Hall made his professional debut with the rookie-level Gulf Coast League Orioles, but played in only two games due to an oblique injury. He spent the 2018 season with the Low-A Aberdeen IronBirds, playing in 62 games and carrying a slash line of .293/.368/.374 with one home run, 24 RBI, and 22 stolen bases. Hall's 2019 season at the Single-A Delmarva Shorebirds came with high expectations that he matched. In the course of 122 appearances, Hall slashed .298/.385/.395 with career-highs in home runs (5), runs batted in (RBI) (45), and stolen bases (33).

Hall did not play in a minor league game in 2020 because of impact of the COVID-19 pandemic. He returned to action in 2021 with Aberdeen, now a High-A affiliate, and batted .248/.335/.337 with three home runs, 27 RBI, and 26 stolen bases. Hall split the 2022 between the rookie-level Florida Complex League Orioles, Double-A Bowie Baysox, and Triple-A Norfolk Tides; in 61 appearances for the three affiliates, he hit .270/.362/.351 with one home run, 18 RBI, and 17 stolen bases.

A shoulder injury severely limited Hall's playing time in 2023; in 11 appearances split between Aberdeen and the FCL Orioles, he went 6-for-38 (.158) with two RBI and two stolen bases. Hall elected free agency following the season on November 6, 2023, ending his stint in the organization.

===Winnipeg Goldeyes===
On February 2, 2024, Hall signed with the Winnipeg Goldeyes of the American Association of Professional Baseball. Hall made only six appearances for Winnipeg, going 10-for-19 (.526) with one home run, two RBI, and one stolen base.

===Milwaukee Brewers===
Shortly after Winnipeg's season began, Hall had his contract purchased by Major League Baseball's Milwaukee Brewers organization on May 31, 2024. He spent the remainder of the year with the Double-A Biloxi Shuckers, also appearing in one game for the rookie-level Arizona Complex League Brewers; in 53 games for Biloxi, he slashed .262/.377/.279 with 16 RBI and 10 stolen bases.

Hall split the 2025 season between Biloxi and the Triple-A Nashville Sounds, batting a cumulative .232/.321/.305 with one home run, 21 RBI, and 25 stolen bases. He suffered a torn meniscus on a defensive play in the outfield that resulted in him being placed on the 60-day disabled list in August. Hall entered free agency following the season on November 6.

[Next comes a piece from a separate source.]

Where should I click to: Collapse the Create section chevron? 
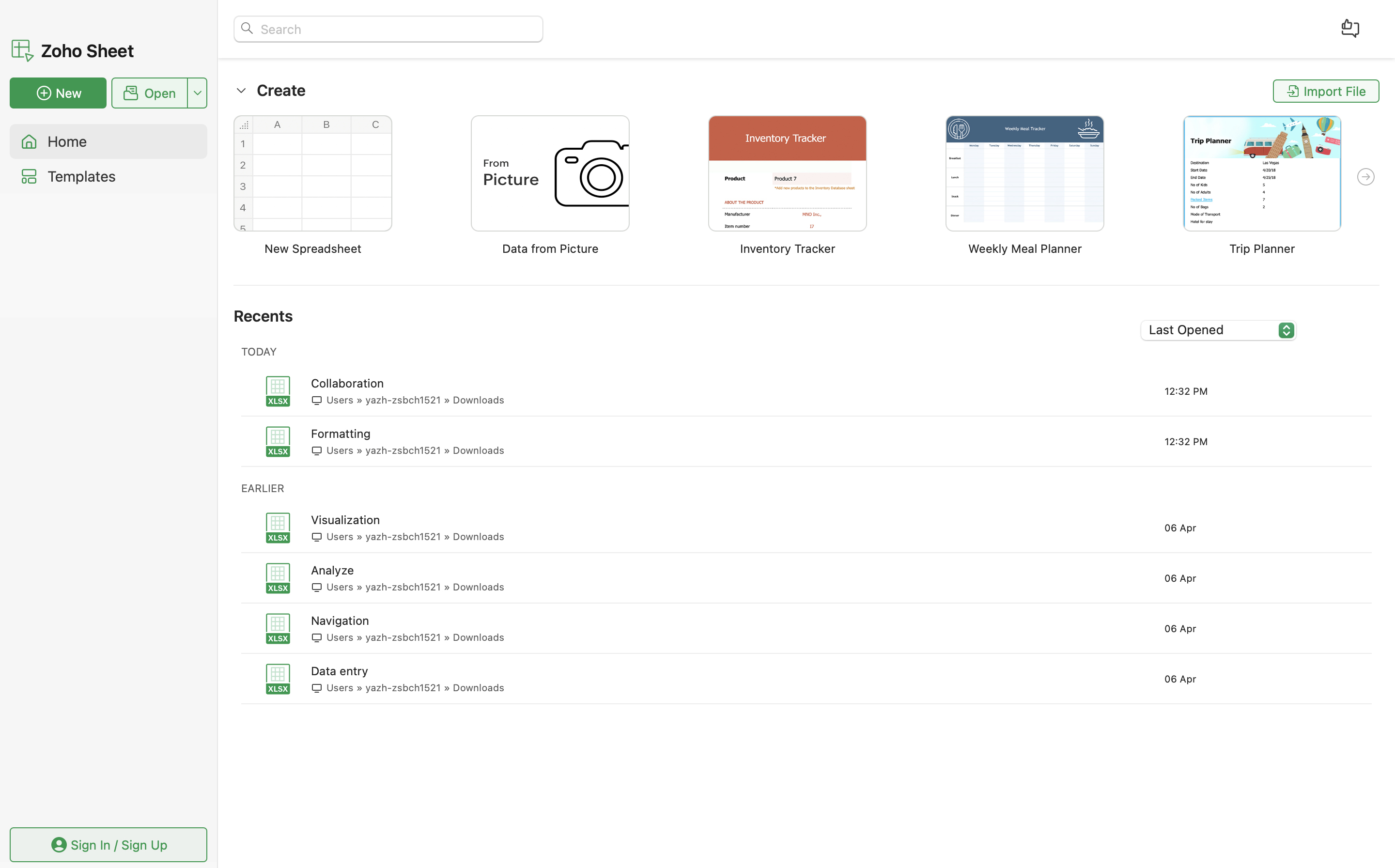[241, 91]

===Winnipeg Goldeyes (second stint)===
On March 27, 2026, Hall signed with the Winnipeg Goldeyes of the American Association of Professional Baseball. He missed three May games due to injury.

== World Baseball Classic ==
Baseball Canada brought on Hall to be a backup infielder for Canada's national baseball team during the 2026 World Baseball Classic.

== Personal life ==
Hall enjoys playing video games and watching hockey.